## [Exercise]
Beginning with the line that holds "The width and" and ending with the last line, please repeat the entries exactly and omit the pictures.

[Dataset entries]
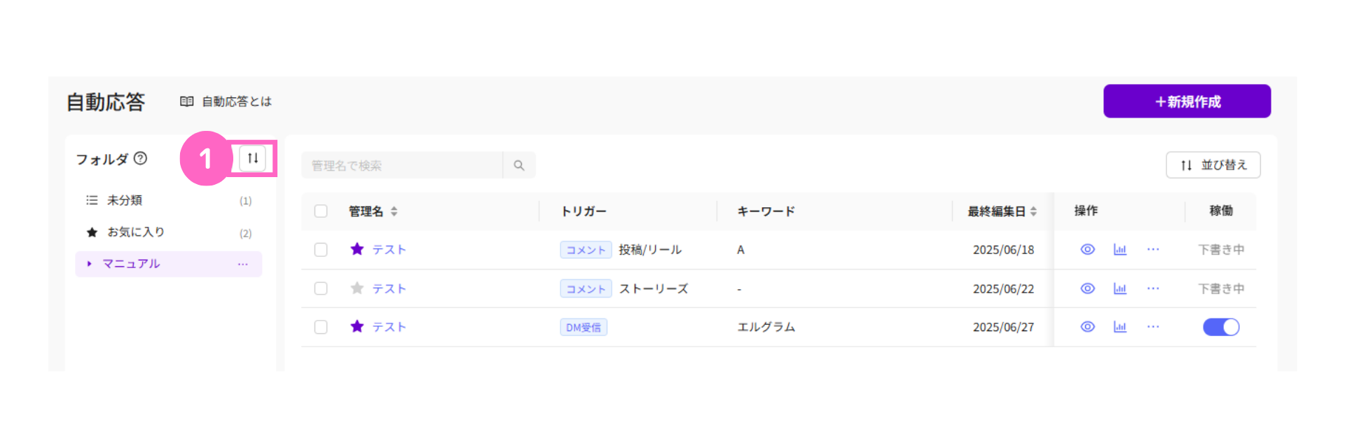Screen dimensions: 1345x448
Task: Open the three-dot menu on the 2025/06/18 row
Action: click(x=1153, y=249)
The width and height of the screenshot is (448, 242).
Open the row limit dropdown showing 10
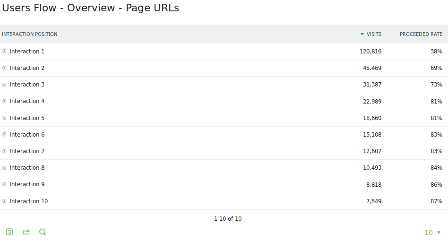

## [Reply]
The width and height of the screenshot is (448, 242).
Open the row limit dropdown showing 10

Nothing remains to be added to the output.